Banyak tanaman yang memiliki potensi dalam bentuk tepung, ekstrak atau
minyak atsiri sebagai pengendali patogen, diantaranya tanaman kunyit (Curcuma
domestica Val). Beberapa penelitian secara in vitro, membuktikan bahwa senyawa aktif
dalam rimpang kunyit mampu menghambat pertumbuhan jamur, virus dan bakteri baik
gram positif maupun gram negatif seperti Escherchia coli, Klebsiela pneumoniae dan
Staphylococcus aereus (Hidayati, 2002). Kandungan zat-zat kimia yang terdapat dalam
rimpang kunyit yaitu zat warna kurkuminoid, minyak atsiri 2-5%, arabinosa, fruktosa,
glukosa, pati, tanin, dammar dan mineral berupa magnesium besi, mangan, kalsium,
natrium, kalium, timbal, seng, kobalt, aluminium dan bismuth (Sudarsono dkk, 1996).

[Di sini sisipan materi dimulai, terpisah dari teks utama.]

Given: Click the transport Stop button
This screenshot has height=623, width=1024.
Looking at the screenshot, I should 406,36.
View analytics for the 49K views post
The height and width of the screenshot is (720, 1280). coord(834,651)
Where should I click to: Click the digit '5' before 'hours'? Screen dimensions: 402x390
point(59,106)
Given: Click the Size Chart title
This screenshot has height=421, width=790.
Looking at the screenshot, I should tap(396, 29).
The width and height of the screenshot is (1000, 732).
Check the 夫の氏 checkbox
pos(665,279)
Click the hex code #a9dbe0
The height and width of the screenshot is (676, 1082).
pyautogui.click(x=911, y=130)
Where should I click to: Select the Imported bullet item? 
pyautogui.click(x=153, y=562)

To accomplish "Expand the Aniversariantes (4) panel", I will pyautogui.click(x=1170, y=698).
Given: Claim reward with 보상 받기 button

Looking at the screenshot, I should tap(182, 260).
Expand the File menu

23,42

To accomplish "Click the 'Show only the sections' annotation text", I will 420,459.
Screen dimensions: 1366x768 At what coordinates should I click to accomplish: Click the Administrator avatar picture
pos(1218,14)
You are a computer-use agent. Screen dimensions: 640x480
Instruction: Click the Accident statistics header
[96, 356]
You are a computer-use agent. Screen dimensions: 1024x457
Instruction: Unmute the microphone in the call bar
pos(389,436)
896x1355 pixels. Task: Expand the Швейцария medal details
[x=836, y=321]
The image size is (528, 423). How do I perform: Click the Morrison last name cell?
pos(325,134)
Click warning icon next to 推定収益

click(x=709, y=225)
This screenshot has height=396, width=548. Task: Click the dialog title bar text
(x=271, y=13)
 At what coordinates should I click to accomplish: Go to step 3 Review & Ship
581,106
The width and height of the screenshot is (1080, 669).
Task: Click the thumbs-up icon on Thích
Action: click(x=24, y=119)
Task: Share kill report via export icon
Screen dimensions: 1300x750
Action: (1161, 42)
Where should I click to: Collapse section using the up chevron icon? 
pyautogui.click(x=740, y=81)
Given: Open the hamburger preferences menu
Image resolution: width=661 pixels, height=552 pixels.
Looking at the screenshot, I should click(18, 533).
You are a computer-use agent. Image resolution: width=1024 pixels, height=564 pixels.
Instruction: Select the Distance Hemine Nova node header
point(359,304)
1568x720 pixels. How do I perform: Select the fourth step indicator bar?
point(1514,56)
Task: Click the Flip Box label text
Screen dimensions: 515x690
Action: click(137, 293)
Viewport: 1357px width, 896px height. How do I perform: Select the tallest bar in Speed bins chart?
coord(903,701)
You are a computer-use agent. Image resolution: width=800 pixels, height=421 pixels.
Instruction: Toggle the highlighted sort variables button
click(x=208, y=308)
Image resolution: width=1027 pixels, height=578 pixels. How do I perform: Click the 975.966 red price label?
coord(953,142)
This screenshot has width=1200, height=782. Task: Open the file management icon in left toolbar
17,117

Minyak atsiri kunyit mempunyai aktivitas anti bakteri terhadap Eschericia coli dan anti
jamur terhadap Candida albicans (Schneider, 1990). Selain itu, pada beberapa
penelitian, tanin terbukti efektif sebagai anti mikorba (Amelia, 2012).
Berdasarkan hal tersebut, maka penelitian ini bertujuan untuk mengetahui efektifitas
ekstrak rimpang kunyit (curcuma domestica val) terhadap pertumbuhan candida
albicans secara in vitro dan semoga penelitian ini dapat bermanfaat sebagai acuan
dalam pemilihan terapi Kandidiasis vaginalis yang murah dan efektif.